## Tarea breve 1
Responde a partir del texto sobre la estructura de Ciudad de Dios:
(a) ¿Cuántos años abarca el relato de la película?
(b) ¿En qué década se sitúa la primera parte de la cinta?
(c) ¿Qué edad tiene Buscapié?
## Tarea breve 2
Copia literalmente el pasaje del texto sobre Ciudad de Dios que va de "Estructura y cronografía" a "de los hechos.", ambos incluidos.
## Tarea breve 3
Prosigue el texto sobre la estructura de Ciudad de Dios a partir de la última oración que aparece.

Estructura y cronografía del filme
Por la cantidad de personajes que circula por la película, las muchas historias que se entrecruzan y la extenso del tiempo que abarca el relato (veinte años), se tiene la impresión de que se trata de un relato confuso y dilatado. Nada más alejado de la realidad: uno de los primeros méritos de Ciudad de Dios es su geométrica estructura y su concisa, elíptica narración, que omite detalles para ganar claridad en la exposición de los hechos.
Así, la cinta está dividida en tres secciones bien diferenciadas, tanto argumental como estructuralmente, correspondiendo cada una de ellas a una década; y las tres a su vez se inscriben en una línea circular. Cada sección tiene su propio estilo visual, tempo, música, color y textura; exposición, nudo y desenlace, y se enlaza con la siguiente mediante elaboradas elipsis, que hacen recordar las de La Condesa Descalza (Joseph L. Manckiewicz,1954).
La primera parte se ubicada en los años 60 y coincide con la edificación y reparto, a víctimas de desastres naturales, de la Ciudad de Dios, émula fallida de aquella utopía de San Agustín. Se centra en la historia del llamado Trío Ternura, tres mocetones incultos de extracción campesina que viven desenfadadamente su primera juventud, dedicados al robo en pequeña escala, con intenciones más bien deportivas y de subsistencia que verdaderamente criminales: Roban jugando, entregando el dinero a sus padres o bien, a la manera de Robin Hood, quitándolo a los ricos para repartirlo a los pobres. Se siente un aire nostálgico, casi romántico en estos recuerdos de Buscapié, negrito de once años, que en compañía de sus amigos Dadinho y Bené, admira y sigue las peripecias de sus mayores. Pero mientras sus amigos hacen todo lo posible por empuñar un arma e imitar a sus héroes, él les teme y prefiere alejarse de ellas.
Una amable luz dorada, ocre, amarilla baña con sus reflejos las calles sin pavimentar, las blancas estructuras de las casitas en serie de la favela y el ambiente caluroso envuelve las travesuras de mayores que se portan como niños y de un niño, Daninho, que muestra mayor disposición para la delincuencia que los modelos que imita.

## Sección de datos
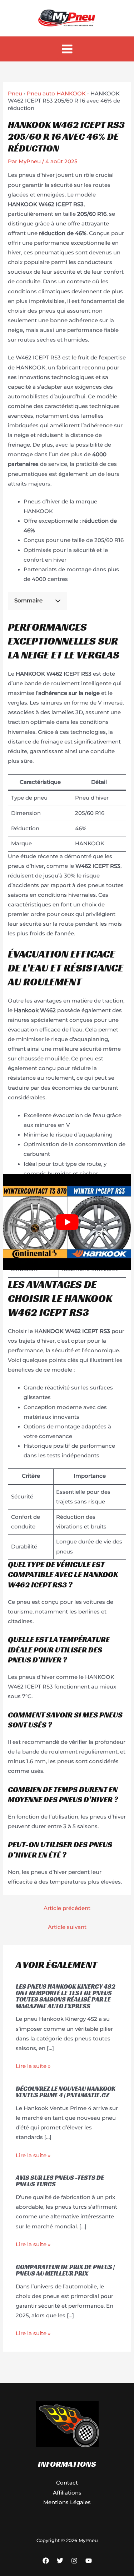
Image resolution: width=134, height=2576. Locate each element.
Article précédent (67, 1908)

## Resultado final 1
(a) Veinte años.
(b) En los años 60.
(c) Once años.

## Resultado final 2
Estructura y cronografía del filme
Por la cantidad de personajes que circula por la película, las muchas historias que se entrecruzan y la extenso del tiempo que abarca el relato (veinte años), se tiene la impresión de que se trata de un relato confuso y dilatado. Nada más alejado de la realidad: uno de los primeros méritos de Ciudad de Dios es su geométrica estructura y su concisa, elíptica narración, que omite detalles para ganar claridad en la exposición de los hechos.

## Resultado final 3
Poco a poco, el ritmo del relato se hace más nervioso y los atracos, fechorías, galanteos y persecuciones de los jóvenes Ternura son registrados con rápidos desplazamientos de cámara, movimientos de grúa y toda la parafernalia del cine de acción americano. Como en él, lo que cuenta es la dinámica y no la reflexión sobre las causas profundas de la misma. Por eso sorprende el violento e inesperado desenlace de esta sección: Daninho persuade a sus tres amigos mayores de que es mejor realizar un asalto bien planeado que solamente arriesgarse a arrebatar un botín cualquiera, sin calcular los riesgos y posibles consecuencias. Diseña entonces un golpe nocturno a un motel: el personal es poco y se dejará someter fácilmente; y sus clientes estarán en situaciones tan comprometidas que no prestarán resistencia. Su sagacidad le gana su inclusión en el proyecto y la posesión de una pistola, pero no una participación activa: se limitará a vigilar y dará la voz de alarma en caso de peligro. Todo avanza conforme a lo planeado, pero la alarma suspende el asalto en curso, los raterillos aficionados no encuentran a Daninho y deben huir en un auto que apenas saben conducir. Se esconden en los pantanos que rodean a la Ciudad de Dios, pero al cabo de un tiempo deben reincorporarse a sus familias y ahí, cercados por la policía terminaran violentamente sus poco edificantes historias.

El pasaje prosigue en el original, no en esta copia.